Tuesday, May 15, 2018

FV3GFS Moving Forward

It is well known that the US is lagging other forecasting centers, such as the European Center for Medium Range Weather Forecasting and the UK Meteorological Office, in global model forecast skill. 

In testing now is an entirely new dynamical core for the US Global Forecast System, developed by the Geophysical Fluid Dynamics Laboratory (GFDL) and known as the Finite Volume Cubed-Sphere Dynamical Core, or FV3 for short.  See https://www.gfdl.noaa.gov/fv3/ for gory details. 

Source: https://www.gfdl.noaa.gov/fv3/
Experimental "FV3GFS" runs are now being produced by NCEP and I've started to download them to weather.utah.edu.  Look for FV3-13km (experimental) in the left hand nav bar.  For now, I'm only downloading wind and precipitation forecasts.  These should be at near-native resolution and hopefully my post-processing of the data is calculating the 3-hour precipitation correctly.  If you see anything odd, let me know.

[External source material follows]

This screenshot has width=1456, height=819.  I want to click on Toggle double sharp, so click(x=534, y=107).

In addition to a new dynamical core, the FV3GFS is also using the GFDL cloud microphysics parameterization to simulate cloud process.  This should be an upgrade compared to the old GFS cloud microphysics scheme, but I'm not sure if it has been tested much in winter storms or complex terrain. 

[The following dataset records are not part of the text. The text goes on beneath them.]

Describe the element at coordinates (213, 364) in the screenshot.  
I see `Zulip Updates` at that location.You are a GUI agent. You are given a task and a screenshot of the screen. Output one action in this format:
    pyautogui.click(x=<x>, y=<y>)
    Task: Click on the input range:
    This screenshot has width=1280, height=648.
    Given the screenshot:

From a research standpoint, I'm not that interested in model performance during the warm season (i.e., right now and during the summer).  I am, however, hoping to get my paws on some of the runs from this past cool season so we can see how it does for winter storms over the west.

Whether or not this proves to be the game changer that NCEP hopes it will be remains to be seen.  I suspect we will see the FV3GFS become the operational GFS at some point later this calendar year or in early 2019. 


  1. Nice work.

    Looks like you are just doing maps, hard to tell if anything is awry from these. I guess if all you see is precip for the entire forecast period, then you know something is wrong. Casual look suggests its forecast of the next week is what we are expecting.

    A meteogram would be an easier way to compare.

    You doing snow at this point? Doesn't much matter for the next 5 months, eh

    Do you put this on the LCC guidance page at some point?

  2. I compared frame by frame with the GFS 13km and it looks fine. Both track fairly well with each other with similar precip and wind fields.